Since the outbreak of the Syrian civil war, the UN counts 4.6 million Syrians who have fled their homeland. 8 million are living in Syria as displaced persons. From last January to September, the EU has registered 700,000 new asylum seekers, of whom most want to go to Germany. From the beginning of September to the middle of October, 2015, according to the EU, the number of refugees entering Germany alone was 409,000. The stream does not stop. Greek authorities predict that the arrival of 3.7 million people from Turkey can be expected in the coming months.
A long-term solution to the growing problem is not in sight. Quite the contrary. The terror militia has reached such proportions that the political rift is growing evidence of a deep chasm riven into Western society. Diverse opinions about refugees, religious extremism and security measures are clashing more strongly. Mamdouh is apprehensive: “That is exactly what IS wanted. That we should mistrust the real refugees who are themselves fleeing these kinds of extremists. That free people begin to hate one another.”
Europe seems exhausted, and Turkey is proving to be a dubious partner in monitoring refugees. There is no universal formula for accepting masses of people who need protection and sifting out the dangerous extremists. The fact that the Paris terrorists included French and Belgian citizens raises other questions which extend far beyond the subject of refugees.
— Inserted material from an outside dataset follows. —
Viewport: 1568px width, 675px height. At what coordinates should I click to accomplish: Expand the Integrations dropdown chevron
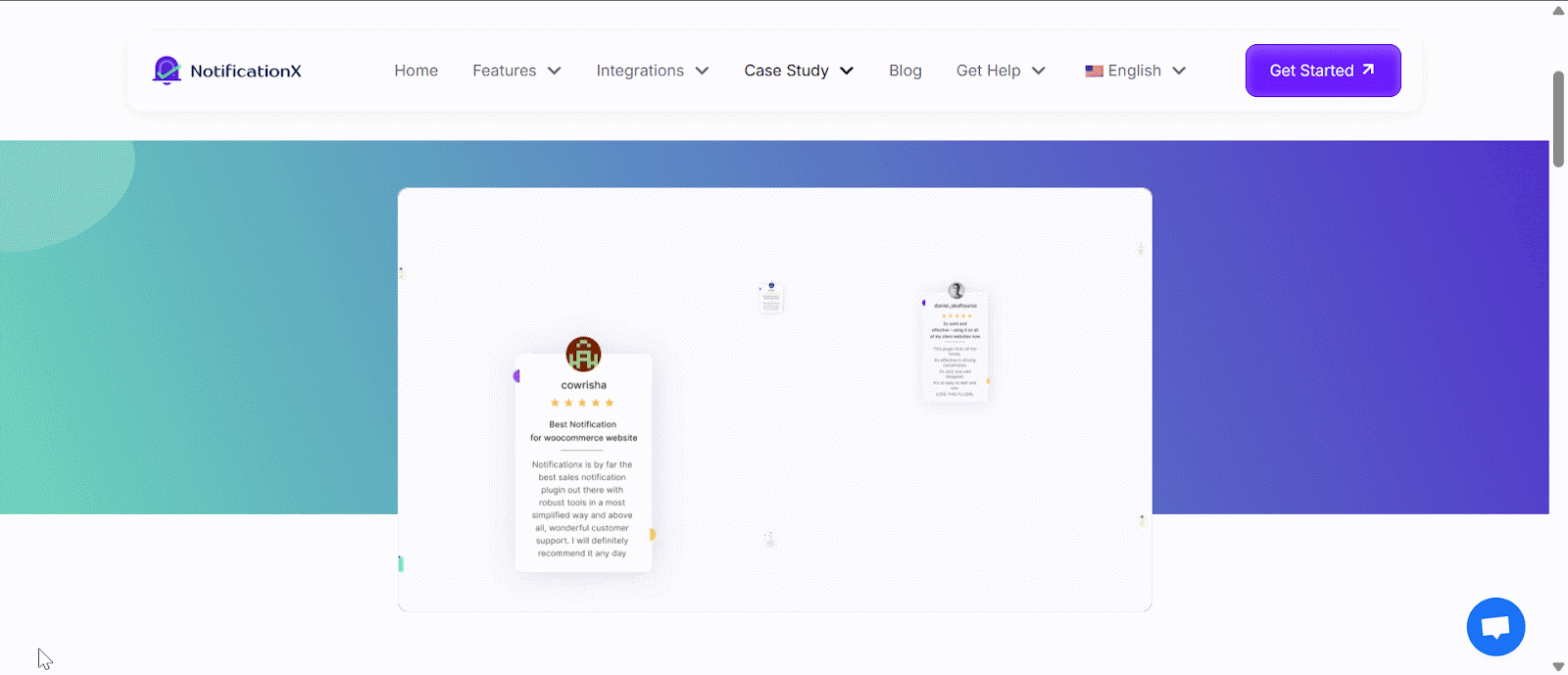tap(702, 72)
Who, really, is financing the arming of possible attackers? Who supports them? What groups are they picking to use as cannon fodder for their ideological madness?
It is in Germany that the phenomenon of the sect-like network of known Islamists exists — at the top are Pierre Vogel and Ibrahim Abou-Nagle — whose ideology hardly differs from that of IS and al-Nusra. Financially and ideologically supported by the Arabic Gulf States, they are active on the internet as proselytizing demagogues, they distribute “READ!” copies of the Koran on European streets or explicitly call in their lectures for despising the freedom-loving Western lifestyle.
Several hundred adherents have gone from the fog of these groups in Germany to jihad in Syria. Groups with similar attitudes and dubious connections are found in other European countries. And isn’t it the Gulf States who accept no refugees, but equip terrorists in Syria? — draw what conclusions you many from that. In Switzerland as well, there are connections to diverse extremists.